In the 1980s and 1990s the town experienced a large housing growth and both full-time and part-time personnel were added to staff the stations 24/7. Apparatus and personnel were provided by a fire/paramedic levy starting in 1986 that continues today. In 1998, Chief Barnoff retired and Gerald Gnabah was appointed chief to replace him. Chief Barnoff had overseen much of the growth of the department and Chief Gnabah continued by adding 3 more full-time firefighter/paramedics in 2003.

Growth in Aurora
The 21st century brought more growth to the city and increasing run numbers for the Fire Department. Chief Gnabah retired in 2003 and David Barnes was appointed as chief. There are currently a total of 17 full time personnel including Chief Barnes and Assistant Chief John Schmader and 28 part-time members.

The Aurora Fire Department is on the leading edge of Fire and Rescue Squad technology. It is recognized as one of the most modern and up to date departments in the county.

Emergency Call Response History
If you have ever wondered how firemen find out about a fire or rescue call, we can assure you it has been a steadily improving system that has taken 75 years to evolve. At first, you picked up your phone and told the local operator about your emergency and she pushed a button that blew a siren. If the fireman just happened to hear it, he came running. The phone system improved but the siren remained.
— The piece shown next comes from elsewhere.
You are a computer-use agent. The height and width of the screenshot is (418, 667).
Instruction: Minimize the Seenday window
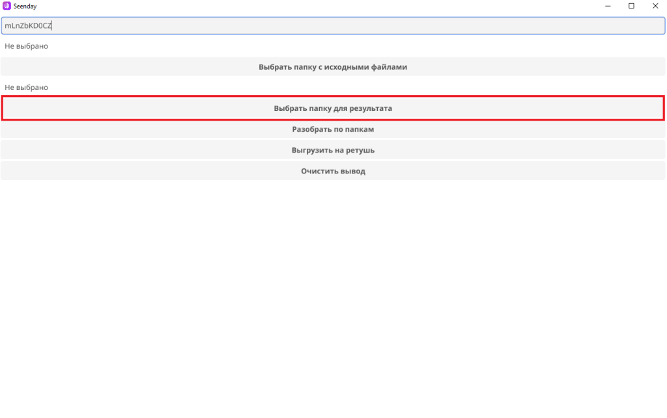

Later, someone in the phone company figured out a way to ring all of the firemen's phones at 1 time when they were needed. This system had its drawbacks but was far better than anything before it. The only thing you had to worry about was having someone near the phone.

In 1977, the greatest improvement was made. The Fire Department was instrumental in having the 911 emergency number installed and combined with a pocket sized pager system gave us the best system yet. To improve on this system would mean putting men in the station 24 hours a day, 7 days a week. This became a reality in 1983 with 1 full-time firefighter paramedic on duty every 24 hour shift.